Researchers begin with very low doses and ramp up to determine the optimal dose that delivers the desired protection, he said.
“There’s a lot of work ahead,” Stanford’s Lee said. “I really would love
them to begin clinical trial in the younger child population; we’re going to need to have that data. Is it safe? What are the efficacy considerations? I’m not a trialist and I know there are complicated considerations, but yes, I want it to move more quickly.”
There’s no reason to think efficacy will be much different for children, but full FDA approval is likely years away, though emergency authorization could happen more quickly. The virus will be waiting.
Willis expects COVID-19 vaccines eventually will be required to attend school, but there is much to be done first.
“Other required vaccines have years and years of safety data. This does not,” he said. “There’s no evidence that there are any significant side effects, but in California, Arizona, it can be challenging dealing with the movement against vaccines.”

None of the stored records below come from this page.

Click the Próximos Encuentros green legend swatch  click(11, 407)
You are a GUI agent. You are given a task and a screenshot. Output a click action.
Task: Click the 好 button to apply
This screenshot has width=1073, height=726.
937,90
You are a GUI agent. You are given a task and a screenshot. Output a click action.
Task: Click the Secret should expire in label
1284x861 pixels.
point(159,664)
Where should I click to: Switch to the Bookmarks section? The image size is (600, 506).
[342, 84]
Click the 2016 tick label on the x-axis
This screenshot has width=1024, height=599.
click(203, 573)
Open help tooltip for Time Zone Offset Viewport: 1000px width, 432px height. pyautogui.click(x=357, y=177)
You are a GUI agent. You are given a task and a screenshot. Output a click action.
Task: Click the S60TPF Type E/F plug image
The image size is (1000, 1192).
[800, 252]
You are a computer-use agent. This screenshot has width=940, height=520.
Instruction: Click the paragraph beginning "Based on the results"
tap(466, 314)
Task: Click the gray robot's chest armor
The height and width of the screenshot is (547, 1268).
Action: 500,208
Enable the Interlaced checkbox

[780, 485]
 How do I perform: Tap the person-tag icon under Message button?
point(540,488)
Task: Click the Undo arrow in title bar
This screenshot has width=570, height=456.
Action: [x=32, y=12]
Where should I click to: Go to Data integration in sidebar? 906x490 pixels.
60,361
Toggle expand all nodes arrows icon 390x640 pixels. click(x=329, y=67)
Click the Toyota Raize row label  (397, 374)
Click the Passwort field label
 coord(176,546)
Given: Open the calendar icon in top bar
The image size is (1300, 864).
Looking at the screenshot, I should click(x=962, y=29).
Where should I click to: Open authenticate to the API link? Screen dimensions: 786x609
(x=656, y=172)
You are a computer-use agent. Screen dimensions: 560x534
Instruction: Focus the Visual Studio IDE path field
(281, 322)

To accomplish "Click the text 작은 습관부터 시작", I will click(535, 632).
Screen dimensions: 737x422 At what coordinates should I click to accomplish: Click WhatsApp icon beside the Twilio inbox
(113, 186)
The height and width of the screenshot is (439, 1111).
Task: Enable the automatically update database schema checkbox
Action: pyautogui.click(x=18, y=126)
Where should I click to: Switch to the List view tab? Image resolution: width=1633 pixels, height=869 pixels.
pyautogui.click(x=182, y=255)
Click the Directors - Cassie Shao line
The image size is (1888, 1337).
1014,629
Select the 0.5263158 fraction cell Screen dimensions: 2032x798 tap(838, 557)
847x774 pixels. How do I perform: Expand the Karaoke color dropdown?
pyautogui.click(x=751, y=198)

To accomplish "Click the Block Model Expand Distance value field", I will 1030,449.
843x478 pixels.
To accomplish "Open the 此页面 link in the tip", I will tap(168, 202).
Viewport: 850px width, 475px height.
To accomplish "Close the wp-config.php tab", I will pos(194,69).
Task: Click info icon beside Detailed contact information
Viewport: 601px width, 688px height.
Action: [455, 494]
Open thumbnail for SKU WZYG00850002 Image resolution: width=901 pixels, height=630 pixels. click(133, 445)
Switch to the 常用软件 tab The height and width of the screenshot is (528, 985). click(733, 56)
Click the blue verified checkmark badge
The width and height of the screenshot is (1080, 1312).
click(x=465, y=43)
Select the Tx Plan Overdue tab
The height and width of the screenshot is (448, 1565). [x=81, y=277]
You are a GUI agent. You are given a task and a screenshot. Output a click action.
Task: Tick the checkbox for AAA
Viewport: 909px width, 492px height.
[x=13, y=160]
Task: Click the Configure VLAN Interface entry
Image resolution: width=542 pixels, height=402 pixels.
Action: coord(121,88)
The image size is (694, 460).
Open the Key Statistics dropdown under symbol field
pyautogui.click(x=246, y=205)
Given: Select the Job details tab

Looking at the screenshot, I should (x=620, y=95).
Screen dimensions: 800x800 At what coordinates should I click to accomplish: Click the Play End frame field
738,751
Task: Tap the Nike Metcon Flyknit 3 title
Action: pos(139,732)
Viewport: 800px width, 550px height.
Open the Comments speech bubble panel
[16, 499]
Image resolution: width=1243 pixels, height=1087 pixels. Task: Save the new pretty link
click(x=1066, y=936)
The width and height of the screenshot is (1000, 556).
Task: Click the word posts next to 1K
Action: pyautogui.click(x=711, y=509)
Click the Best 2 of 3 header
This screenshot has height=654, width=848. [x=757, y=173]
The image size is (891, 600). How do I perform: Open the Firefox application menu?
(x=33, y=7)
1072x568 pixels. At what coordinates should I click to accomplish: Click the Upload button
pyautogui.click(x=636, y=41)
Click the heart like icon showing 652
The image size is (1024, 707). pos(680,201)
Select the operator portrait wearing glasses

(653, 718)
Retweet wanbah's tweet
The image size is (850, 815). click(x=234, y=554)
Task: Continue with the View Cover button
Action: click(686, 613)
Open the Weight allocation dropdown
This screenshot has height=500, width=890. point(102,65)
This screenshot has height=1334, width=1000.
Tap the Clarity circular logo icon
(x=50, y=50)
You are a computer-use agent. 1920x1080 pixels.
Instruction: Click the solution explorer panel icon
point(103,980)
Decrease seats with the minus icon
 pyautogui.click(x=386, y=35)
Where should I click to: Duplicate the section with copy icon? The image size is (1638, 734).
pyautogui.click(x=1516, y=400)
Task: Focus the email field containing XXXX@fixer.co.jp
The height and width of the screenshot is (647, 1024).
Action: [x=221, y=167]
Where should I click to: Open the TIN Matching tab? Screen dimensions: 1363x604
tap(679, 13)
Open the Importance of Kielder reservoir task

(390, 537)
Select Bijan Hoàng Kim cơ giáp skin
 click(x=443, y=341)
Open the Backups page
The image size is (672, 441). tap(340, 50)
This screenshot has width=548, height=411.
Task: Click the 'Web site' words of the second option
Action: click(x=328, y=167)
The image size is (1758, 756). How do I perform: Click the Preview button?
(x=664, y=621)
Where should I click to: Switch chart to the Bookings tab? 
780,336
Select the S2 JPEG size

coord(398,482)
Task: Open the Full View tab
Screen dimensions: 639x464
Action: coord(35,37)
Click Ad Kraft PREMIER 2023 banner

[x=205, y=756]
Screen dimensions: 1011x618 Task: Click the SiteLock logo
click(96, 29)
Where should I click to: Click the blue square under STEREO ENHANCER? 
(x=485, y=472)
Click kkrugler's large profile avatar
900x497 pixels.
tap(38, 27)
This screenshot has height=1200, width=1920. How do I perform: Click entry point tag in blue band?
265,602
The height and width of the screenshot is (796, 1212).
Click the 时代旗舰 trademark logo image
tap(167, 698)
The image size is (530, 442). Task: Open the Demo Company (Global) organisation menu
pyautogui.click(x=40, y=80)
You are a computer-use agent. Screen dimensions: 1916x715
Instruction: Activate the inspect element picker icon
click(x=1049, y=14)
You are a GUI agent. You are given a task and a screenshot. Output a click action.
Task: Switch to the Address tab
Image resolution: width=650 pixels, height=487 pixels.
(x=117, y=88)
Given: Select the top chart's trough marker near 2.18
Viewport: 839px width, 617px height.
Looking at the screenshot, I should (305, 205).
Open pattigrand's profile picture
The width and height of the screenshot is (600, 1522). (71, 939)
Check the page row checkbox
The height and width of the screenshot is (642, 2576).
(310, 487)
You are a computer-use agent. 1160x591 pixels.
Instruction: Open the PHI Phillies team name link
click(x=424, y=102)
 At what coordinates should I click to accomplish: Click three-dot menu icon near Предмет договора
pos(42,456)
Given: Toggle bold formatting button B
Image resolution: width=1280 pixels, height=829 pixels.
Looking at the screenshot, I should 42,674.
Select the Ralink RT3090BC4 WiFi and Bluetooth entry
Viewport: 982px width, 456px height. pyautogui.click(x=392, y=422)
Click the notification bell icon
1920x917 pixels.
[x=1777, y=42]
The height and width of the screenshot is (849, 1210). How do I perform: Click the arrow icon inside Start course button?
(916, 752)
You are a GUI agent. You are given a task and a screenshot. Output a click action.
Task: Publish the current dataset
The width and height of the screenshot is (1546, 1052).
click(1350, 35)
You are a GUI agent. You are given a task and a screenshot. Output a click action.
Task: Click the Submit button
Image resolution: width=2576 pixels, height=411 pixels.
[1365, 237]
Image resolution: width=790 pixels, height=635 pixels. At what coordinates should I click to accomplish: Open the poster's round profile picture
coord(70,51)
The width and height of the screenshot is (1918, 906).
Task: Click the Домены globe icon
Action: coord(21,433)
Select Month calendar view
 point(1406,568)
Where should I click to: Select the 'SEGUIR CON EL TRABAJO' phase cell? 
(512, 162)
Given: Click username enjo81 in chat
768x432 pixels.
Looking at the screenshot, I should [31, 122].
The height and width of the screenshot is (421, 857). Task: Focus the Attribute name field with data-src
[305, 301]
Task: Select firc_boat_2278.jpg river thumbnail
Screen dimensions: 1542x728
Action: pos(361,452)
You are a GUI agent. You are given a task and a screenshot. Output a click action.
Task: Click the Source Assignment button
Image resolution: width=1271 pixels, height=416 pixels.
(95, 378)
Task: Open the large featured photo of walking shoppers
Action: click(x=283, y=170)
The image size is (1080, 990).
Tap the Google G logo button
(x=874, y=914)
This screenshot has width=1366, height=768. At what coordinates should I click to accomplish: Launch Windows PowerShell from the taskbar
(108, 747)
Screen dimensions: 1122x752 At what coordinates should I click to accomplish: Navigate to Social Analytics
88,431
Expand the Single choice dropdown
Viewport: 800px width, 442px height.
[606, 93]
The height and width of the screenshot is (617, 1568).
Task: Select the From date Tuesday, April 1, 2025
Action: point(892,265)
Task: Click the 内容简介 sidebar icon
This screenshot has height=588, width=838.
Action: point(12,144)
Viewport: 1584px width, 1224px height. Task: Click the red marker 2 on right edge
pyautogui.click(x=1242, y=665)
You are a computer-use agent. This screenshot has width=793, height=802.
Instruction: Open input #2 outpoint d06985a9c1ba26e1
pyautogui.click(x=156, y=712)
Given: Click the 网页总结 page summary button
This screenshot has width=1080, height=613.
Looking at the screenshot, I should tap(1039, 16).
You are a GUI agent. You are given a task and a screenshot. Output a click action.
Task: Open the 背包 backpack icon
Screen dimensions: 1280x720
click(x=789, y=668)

And many are, indeed, wary.
“My concern with launching clinical trials in children is that the vaccine is still experimental,” said Bob Sears, a San Juan Capistrano pediatrician on medical probation for actions related to his controversial views on vaccines.
“People have forgotten that the FDA hasn’t officially approved any COVID vaccines for general use. They have only granted emergency use authorization, which is allowed without verifying safety and efficacy, especially long term. If COVID was deadly for most children, such emergency experiments could be warranted. Since children experience the mildest disease, rushing into vaccinating them doesn’t seem like a good idea.”
Sears also frowns on the prospect of eventually requiring COVID-19 vaccinations for kids as a condition of attending school.
“Vaccine mandates only make sense for infections that are extremely dangerous to most people, and the vaccine is proven to prevent person-to-person transmission and community spread of the infection,” Sears said. “All we know so far, scientifically, is that COVID vaccines may reduce disease symptoms.
“So it wouldn’t make sense for any intelligent legislator to vote for this mandate for schoolchildren.”
Many parents and students, meanwhile, are eager to get their shots and get on with it.
“I would be fine with that,” said Zachary Winslow, a seventh grader at King Middle School in Berkeley, of a vaccine requirement as he protested school closures last week. “A lot of people are afraid of it, with what would happen. I think it would be great if everyone got it and we could go back to school.”